Lecturing is not the preferred form of instruction in writing. Hillocks, a writing researcher, explains that the epistemological basis for using lecture as a form of teaching is a belief that "teaching is tantamount to telling" (page 18 in Ways of Thinking, Ways of Teaching, NY: Teachers College Press, 1999). However, writing, being an activity that requires practice and that must "pass through the filters of past experience" (19), is best learned by doing. Although lecturing can be used in teaching writing, Hillocks, who conducted a meta-analysis of studies of the effectiveness of various forms of writing instruction, warns that "recent research strongly indicates that such teaching is largely ineffective" (134).

However, limited lecturing, if accompanied by discussion and the opportunity to practice, can be effective, especially for large classes that break later into more active discussion sections. As far back as Cicero, rhetoricians believed that students learned oratory from precept, practice, and talent. Talent, of course, was left to nature, but, as master teacher Quintilian pointed out, the rhetoric teacher could provide practice and could teach precepts (in other words, rules and conventions). Likewise, you can explain the conventional discourse practices in your discipline and explain the specifics of documents you wish students to produce.

Topics suitable for short lecture include:

  • the research process

  • plagiarism 

  • the composing process

  • review of basic grammar and punctuation

  • documentation conventions for a specific style (MLA, APA, IEEE, CSE, etc.)

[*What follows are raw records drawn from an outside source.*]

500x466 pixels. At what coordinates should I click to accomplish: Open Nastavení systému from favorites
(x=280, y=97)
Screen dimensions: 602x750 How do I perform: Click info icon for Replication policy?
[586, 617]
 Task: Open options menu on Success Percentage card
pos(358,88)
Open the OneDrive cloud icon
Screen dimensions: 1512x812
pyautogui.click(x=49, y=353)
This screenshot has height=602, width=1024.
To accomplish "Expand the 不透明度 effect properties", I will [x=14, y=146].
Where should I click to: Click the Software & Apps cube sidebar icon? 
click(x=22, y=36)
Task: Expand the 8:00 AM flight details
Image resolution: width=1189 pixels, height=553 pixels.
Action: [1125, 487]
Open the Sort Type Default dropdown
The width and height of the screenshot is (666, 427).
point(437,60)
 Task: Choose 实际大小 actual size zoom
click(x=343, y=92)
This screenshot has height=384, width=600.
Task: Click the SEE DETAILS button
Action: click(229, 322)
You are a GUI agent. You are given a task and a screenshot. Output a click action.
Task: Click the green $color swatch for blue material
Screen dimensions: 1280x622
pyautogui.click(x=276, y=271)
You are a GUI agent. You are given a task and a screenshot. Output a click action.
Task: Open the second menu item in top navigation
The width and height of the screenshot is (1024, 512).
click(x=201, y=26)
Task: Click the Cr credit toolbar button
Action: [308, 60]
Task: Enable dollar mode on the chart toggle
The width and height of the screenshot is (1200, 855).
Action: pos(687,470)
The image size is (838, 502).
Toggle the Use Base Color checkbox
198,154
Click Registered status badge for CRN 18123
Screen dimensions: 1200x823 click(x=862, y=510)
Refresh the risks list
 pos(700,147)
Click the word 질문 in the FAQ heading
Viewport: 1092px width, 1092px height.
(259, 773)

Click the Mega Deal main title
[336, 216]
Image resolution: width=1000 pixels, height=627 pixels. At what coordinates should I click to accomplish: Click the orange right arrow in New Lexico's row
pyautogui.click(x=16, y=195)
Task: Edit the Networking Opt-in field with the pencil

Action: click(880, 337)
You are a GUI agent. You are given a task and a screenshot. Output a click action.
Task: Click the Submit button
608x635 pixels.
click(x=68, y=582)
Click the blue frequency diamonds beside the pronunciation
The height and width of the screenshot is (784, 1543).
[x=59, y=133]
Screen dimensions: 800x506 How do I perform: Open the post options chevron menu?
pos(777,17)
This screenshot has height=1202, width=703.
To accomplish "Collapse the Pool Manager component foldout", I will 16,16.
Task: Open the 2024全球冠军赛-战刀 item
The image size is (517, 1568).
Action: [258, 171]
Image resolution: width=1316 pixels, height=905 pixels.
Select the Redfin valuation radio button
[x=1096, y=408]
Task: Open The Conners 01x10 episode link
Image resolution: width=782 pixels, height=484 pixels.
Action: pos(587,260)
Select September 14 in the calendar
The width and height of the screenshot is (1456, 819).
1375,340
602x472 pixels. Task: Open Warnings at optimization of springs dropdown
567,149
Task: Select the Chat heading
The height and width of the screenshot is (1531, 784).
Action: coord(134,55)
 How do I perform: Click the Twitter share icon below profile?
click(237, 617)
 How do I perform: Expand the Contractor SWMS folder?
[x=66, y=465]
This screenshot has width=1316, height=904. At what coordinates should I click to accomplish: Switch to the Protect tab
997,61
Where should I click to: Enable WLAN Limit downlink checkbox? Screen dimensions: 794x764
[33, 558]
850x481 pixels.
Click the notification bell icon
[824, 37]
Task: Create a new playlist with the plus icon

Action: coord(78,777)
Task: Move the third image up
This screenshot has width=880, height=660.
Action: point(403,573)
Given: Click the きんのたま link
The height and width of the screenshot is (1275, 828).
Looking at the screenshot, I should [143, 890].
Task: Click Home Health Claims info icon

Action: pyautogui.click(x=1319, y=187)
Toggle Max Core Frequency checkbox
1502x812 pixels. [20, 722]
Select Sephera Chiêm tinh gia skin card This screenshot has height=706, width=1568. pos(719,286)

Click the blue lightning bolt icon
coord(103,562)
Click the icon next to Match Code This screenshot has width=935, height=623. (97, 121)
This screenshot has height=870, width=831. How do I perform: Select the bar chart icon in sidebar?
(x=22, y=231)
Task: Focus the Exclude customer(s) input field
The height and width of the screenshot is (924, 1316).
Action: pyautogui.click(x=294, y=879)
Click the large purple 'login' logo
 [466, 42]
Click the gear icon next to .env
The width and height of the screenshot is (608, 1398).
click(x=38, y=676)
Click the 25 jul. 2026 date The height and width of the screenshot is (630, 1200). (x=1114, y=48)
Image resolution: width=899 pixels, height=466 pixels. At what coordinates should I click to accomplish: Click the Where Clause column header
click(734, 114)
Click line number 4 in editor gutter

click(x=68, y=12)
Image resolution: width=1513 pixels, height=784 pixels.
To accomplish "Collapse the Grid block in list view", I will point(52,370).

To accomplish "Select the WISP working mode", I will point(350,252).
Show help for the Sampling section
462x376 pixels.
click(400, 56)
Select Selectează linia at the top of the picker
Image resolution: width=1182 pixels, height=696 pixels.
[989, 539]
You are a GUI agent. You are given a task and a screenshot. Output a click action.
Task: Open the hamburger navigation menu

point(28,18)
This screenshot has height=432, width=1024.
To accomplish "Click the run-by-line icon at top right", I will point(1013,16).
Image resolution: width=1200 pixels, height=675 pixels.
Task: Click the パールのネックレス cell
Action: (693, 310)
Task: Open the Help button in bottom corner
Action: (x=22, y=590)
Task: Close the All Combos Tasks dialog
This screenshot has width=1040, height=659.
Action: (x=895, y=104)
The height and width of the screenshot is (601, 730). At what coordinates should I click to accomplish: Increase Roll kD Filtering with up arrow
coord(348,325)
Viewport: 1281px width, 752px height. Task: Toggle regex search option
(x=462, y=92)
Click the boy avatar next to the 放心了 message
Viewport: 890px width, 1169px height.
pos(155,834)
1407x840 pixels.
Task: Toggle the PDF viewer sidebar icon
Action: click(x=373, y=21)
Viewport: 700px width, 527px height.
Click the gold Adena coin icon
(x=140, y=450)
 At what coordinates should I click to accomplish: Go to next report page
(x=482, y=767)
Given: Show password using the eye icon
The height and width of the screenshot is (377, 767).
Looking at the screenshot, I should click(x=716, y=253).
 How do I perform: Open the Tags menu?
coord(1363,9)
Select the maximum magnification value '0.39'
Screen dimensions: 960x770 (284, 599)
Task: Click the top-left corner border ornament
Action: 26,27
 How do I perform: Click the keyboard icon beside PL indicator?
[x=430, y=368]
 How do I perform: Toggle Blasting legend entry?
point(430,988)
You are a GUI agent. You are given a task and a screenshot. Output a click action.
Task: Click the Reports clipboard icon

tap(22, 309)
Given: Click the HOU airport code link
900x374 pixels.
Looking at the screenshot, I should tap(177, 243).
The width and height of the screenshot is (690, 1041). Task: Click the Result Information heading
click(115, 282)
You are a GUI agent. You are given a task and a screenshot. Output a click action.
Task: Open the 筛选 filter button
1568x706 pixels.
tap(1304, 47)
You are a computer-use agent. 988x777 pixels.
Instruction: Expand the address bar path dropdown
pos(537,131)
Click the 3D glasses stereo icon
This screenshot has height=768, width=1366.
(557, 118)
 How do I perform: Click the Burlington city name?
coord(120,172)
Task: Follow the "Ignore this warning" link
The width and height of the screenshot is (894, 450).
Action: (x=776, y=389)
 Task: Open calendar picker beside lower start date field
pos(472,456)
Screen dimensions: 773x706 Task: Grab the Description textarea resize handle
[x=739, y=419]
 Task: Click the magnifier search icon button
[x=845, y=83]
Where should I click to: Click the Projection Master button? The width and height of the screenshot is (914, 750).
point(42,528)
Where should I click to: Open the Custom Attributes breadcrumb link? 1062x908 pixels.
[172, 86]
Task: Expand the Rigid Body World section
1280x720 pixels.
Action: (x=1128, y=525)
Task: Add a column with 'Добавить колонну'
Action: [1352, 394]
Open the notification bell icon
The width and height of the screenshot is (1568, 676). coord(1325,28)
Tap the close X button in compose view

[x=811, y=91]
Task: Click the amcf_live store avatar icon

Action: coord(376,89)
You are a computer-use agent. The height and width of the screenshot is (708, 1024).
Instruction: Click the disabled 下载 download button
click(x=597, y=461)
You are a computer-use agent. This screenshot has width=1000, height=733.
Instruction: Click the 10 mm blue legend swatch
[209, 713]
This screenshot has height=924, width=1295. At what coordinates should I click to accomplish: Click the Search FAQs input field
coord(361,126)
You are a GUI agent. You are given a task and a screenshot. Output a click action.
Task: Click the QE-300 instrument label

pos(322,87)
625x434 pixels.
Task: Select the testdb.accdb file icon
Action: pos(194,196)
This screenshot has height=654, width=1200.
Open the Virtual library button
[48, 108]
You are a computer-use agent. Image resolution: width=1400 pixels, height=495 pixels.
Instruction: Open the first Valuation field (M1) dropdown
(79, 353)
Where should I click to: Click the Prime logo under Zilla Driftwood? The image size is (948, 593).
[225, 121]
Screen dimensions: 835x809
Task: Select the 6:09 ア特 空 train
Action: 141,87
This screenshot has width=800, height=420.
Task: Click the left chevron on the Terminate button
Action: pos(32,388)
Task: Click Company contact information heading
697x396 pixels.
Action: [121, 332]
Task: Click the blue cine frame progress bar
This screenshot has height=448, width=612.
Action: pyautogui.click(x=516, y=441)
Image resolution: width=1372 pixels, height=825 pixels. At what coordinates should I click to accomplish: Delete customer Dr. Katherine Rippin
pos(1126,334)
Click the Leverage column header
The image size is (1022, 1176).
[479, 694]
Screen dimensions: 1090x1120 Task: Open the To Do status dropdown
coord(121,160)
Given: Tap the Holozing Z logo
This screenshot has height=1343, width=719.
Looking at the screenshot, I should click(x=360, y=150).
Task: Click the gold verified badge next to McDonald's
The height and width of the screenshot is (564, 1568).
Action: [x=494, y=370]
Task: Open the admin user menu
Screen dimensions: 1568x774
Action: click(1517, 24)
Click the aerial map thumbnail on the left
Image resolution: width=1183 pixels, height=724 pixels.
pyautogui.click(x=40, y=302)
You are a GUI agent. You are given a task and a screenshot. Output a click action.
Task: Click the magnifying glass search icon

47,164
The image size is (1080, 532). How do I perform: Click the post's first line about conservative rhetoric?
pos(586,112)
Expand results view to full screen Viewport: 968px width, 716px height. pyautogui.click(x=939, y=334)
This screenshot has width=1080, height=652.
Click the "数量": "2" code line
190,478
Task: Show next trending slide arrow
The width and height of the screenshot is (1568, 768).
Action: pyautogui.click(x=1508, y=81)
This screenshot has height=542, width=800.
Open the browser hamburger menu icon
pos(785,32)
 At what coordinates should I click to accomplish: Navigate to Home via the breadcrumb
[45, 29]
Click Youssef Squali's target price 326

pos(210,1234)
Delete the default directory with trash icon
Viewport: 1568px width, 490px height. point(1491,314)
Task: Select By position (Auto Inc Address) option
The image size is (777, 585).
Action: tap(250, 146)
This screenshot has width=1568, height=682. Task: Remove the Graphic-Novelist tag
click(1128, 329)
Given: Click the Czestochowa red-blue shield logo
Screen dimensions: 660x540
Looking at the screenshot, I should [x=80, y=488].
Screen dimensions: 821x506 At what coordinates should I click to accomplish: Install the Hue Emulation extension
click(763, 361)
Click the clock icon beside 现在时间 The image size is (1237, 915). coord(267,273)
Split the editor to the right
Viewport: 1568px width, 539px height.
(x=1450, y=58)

  • the parts, usual content, audience for, and purpose of a given document type

  • acceptable arguments, including fallacies and refutations

In each case, students benefit from viewing example documents or models and from discussing those models with a more experienced writer. As an example, a lecture on a memo of transmittal for a report would start with viewing a sample memo that satisfies your requirements. After defining the memo of transmittal, you would discuss its audience and purpose, its parts and their possible arrangements. You would stress adapting the particular memo to the situation. You might end by showing examples of inadequate memos to generate some discussion of what sorts of improvement they need. However, be careful not to use negative examples written by students. Just as effectively, you could end by showing good examples and ask students to point out variations among them.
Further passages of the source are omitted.